Reputation: 1974
In an ASP.net core application I spawn background tasks in one request, which can finish by themselves, or be cancelled by a second request. I have the following implementation, but I feel there should be a better way of achieving what I want? Does somebody have some experience with this problem?
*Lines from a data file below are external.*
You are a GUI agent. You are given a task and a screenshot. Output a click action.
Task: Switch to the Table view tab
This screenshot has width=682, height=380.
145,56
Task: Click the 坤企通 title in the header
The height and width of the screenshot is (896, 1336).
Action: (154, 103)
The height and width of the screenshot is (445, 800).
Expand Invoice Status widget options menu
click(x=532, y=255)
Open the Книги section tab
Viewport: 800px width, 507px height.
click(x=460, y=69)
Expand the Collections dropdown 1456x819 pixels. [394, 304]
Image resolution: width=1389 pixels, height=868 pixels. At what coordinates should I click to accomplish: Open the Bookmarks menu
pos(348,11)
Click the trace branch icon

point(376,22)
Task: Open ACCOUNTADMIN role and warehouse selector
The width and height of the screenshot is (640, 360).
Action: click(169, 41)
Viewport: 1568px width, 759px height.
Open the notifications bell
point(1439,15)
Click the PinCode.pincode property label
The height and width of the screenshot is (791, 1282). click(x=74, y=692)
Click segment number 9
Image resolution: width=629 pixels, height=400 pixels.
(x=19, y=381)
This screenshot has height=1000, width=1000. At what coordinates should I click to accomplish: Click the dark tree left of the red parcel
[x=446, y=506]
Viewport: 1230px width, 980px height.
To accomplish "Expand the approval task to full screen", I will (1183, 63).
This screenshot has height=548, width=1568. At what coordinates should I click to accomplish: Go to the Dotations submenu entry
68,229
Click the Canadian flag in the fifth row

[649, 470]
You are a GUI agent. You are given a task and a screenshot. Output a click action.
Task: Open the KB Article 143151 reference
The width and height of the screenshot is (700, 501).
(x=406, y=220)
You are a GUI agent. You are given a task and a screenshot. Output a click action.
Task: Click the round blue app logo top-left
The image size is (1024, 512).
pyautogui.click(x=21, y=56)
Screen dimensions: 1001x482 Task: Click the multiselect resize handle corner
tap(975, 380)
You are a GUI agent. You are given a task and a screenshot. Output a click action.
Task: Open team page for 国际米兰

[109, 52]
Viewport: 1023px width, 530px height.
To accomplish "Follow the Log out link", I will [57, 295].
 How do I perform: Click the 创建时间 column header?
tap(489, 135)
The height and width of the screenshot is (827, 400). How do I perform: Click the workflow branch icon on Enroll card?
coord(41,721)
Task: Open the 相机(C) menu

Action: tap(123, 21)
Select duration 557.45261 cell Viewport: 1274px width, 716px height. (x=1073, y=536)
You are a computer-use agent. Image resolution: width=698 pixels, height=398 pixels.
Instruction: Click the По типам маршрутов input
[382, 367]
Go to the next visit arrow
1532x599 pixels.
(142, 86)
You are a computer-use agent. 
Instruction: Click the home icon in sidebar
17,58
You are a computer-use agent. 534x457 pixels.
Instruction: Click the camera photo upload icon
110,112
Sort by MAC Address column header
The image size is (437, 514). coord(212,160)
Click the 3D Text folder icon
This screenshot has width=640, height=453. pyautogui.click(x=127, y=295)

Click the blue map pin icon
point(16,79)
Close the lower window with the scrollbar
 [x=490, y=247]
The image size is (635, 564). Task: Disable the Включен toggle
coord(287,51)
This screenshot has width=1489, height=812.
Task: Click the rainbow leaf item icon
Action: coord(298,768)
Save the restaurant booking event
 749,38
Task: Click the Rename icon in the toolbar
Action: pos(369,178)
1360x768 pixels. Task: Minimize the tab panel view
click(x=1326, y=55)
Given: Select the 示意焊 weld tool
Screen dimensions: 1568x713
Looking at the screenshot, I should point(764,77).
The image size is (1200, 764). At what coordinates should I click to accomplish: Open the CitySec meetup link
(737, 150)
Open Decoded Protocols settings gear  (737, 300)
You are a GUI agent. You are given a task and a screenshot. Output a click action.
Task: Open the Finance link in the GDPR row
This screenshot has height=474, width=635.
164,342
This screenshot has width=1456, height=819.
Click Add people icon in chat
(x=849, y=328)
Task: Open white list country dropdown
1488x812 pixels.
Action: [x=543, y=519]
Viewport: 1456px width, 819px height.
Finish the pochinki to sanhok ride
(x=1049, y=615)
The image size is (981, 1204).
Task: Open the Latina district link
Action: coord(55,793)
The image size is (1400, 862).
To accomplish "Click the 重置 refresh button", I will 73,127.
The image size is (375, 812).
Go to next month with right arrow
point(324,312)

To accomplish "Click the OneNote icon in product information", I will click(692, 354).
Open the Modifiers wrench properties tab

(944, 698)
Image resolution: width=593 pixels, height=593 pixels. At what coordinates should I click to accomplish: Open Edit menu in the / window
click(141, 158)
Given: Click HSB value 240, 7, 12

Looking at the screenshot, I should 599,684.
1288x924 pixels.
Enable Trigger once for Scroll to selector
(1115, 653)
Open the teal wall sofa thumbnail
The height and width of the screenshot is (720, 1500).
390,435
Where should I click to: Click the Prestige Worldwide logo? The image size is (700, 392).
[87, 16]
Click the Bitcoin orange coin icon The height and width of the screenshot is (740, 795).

public sealed class SomeService
{
private record BackgroundTask(Task Task,
CancellationTokenSource CancellationTokenSource);
private readonly ConcurrentDictionary<Guid, BackgroundTask> _backgroundTasks
= new();
public void Start(Guid id)
{
var cancellationTokenSource = new CancellationTokenSource();
var cancellationToken = cancellationTokenSource.Token;
var task = Task.Run(async () =>
{
try
{
await Task.Delay(1000, cancellationToken);
}
finally
{
_backgroundTasks.TryRemove(id, out _);
}
}, cancellationToken);
_backgroundTasks.TryAdd(id, new BackgroundTask(task, cancellationTokenSource));
}
public void Cancel(Guid id)
{
_backgroundTasks.TryGetValue(id, out var backgroundTask);
if (backgroundTask == null)
{
return;
}
backgroundTask.CancellationTokenSource.Cancel();
try
{
backgroundTask.Task.GetAwaiter().GetResult();
}
catch (OperationCanceledException e)
{
// todo: cancellation successful...
}
}
}
Upvotes: 0
Views: 273
Reputation: 43812
There is a race condition in the code below:
var task = Task.Run(async () =>
{
try
{
await Task.Delay(1000, cancellationToken);
}
finally
{
_backgroundTasks.TryRemove(id, out _);
}
}, cancellationToken);
_backgroundTasks.TryAdd(id, new BackgroundTask(task, cancellationTokenSource));
It is theoretically possible that the task
will be added in the _backgroundTasks
after its completion, and so it will never be removed from the dictionary.
One solution to this problem could be to create a cold Task
, and Start
it only after it has been added in the dictionary. You can see an example of this technique here. Working with cold tasks is a low level and tricky technique, so be cautious!
Another solution could be to not use a dictionary at all, and identify the BackgroundTask
s by reference instead of by id. You don't need to expose the internal BackgroundTask
type. You can return an object
reference of it, as shown here for example. But I guess that you have some reason to store the BackgroundTask
s in a collection, so that you can keep track of them.